Skill assessment#

These pages present some preliminary assessment of the skill of the CAFE-f6 hindcasts. The assessment approach largely follows the assessment of the CanESM5 decadal hindcasts in Sospedra-Alfonso et al.1. Skill scores are computed for the CAFE-f6 hindcasts, and for the (40 ensemble member) CanESM5 1 and (10 ensemble member) EC-Earth3 2 CMIP6 Decadal Climate Prediction Project (DCPP) hindcast submissions for comparison. Note that the CanESM5 hindcasts are initialised at the end of December every year, while the CAFE-f6 and EC-Earth3 hindcasts are initialised at the beginning of November every year (only Novemeber-initialised CAFE-f6 forecasts are considered here due to the reproducibility issue with many of the May-initialised forecasts).
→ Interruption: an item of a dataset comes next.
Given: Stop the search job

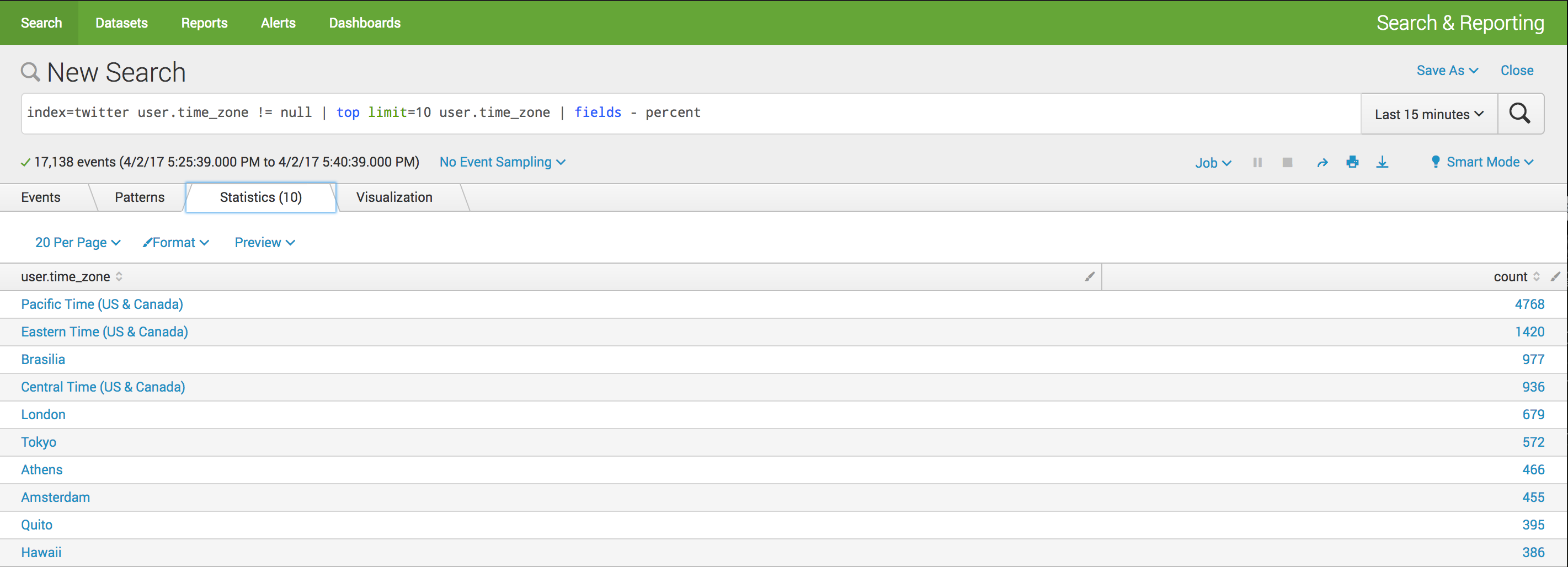Looking at the screenshot, I should click(x=1287, y=163).
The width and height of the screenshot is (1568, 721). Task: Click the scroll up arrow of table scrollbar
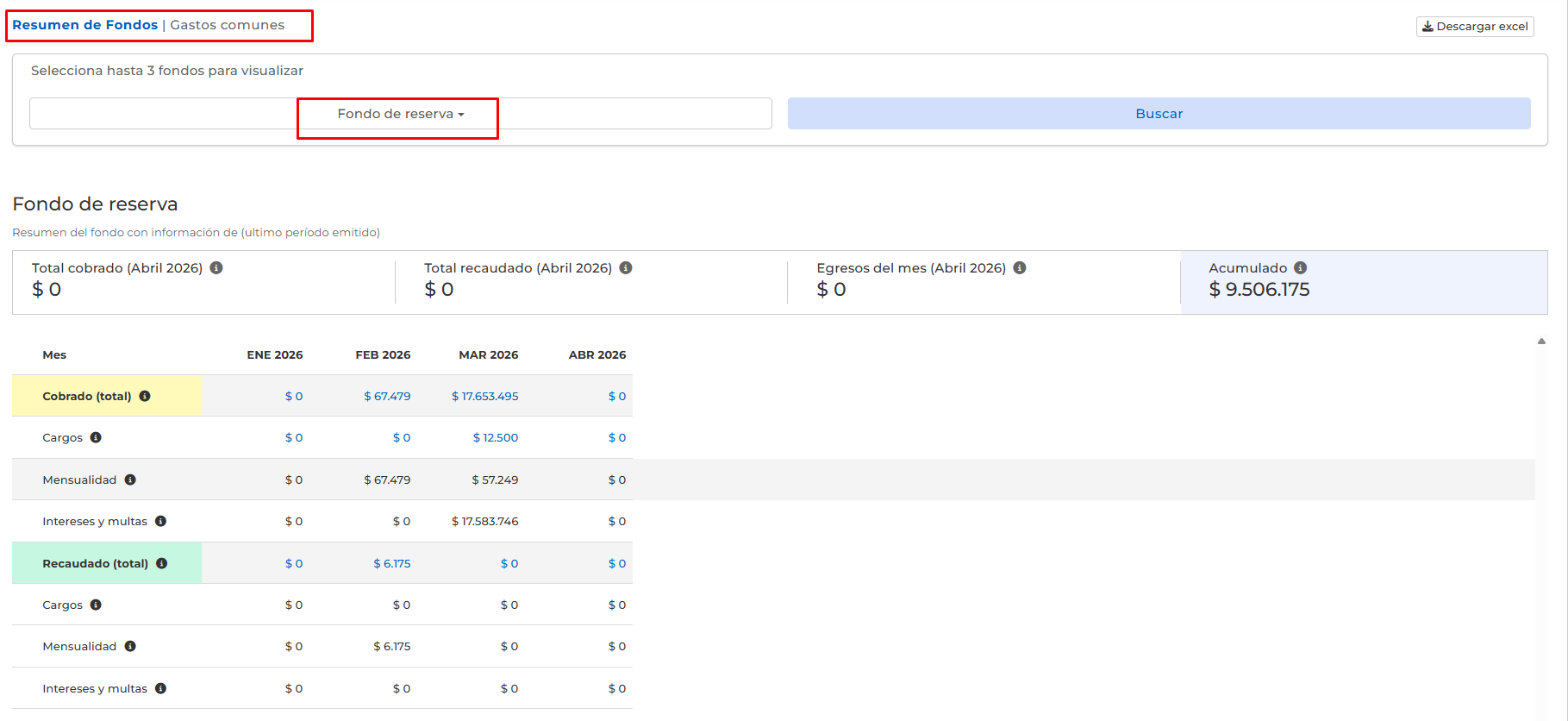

Forced historical simulations#

For each hindcast dataset, a forced historical simulation is used to help quantify the skill added by initialisation of the hindcasts relative to the uninitialised simulations. For the CMIP6 DCPP hindcasts, historical simulations are taken from the corresponding CMIP6 “historical” experiment, ensuring that the same number of ensemble members are used for each. For the CAFE-f6 hindcasts, a dedicated 96-member forced historical simulation and corresponding 20-member control simulation has been generated (see here for the run scripts). These simulations were initialised from CAFE60v1 in 1960-11-01 and run for 80 years, with the assumption that ensemble members will be independent by the beginning of the CAFE-f6 hindcast period (1981). The CAFE historical simulation experiences the same external forcing as the CAFE-f6 hindcasts at initialisation (see Application of forcing) and the control simulation experiences fixed 1960 forcing. The ensemble-mean control run climatology is substracted from the historical run to account for model drift over the relative short simulation period.

Skill assessment methods#

Unless otherwise specified, skill assessment is performed on hindcast anomalies that are computed relative to each model’s own ensemble-mean climatology as a function of lead time. 30-year climatological and verification periods are used for both the CAFE-f6 and DCPP data. However, because the historical CMIP6 data end in 2014, these periods differ slightly for the different model hindcasts: 1991-2020 for CAFE-f6; 1985-2014 for CanESM5 and EC-Earth3. Anomalies of the reference data (the “truth” to verify the hindcasts against, e.g. observations) are computed relative to their climatological mean over the same period as the hindcast data. All model and reference data are bi-linearly interpolated to the CAFE-f6 atmospheric grid prior to the calculation of skill scores.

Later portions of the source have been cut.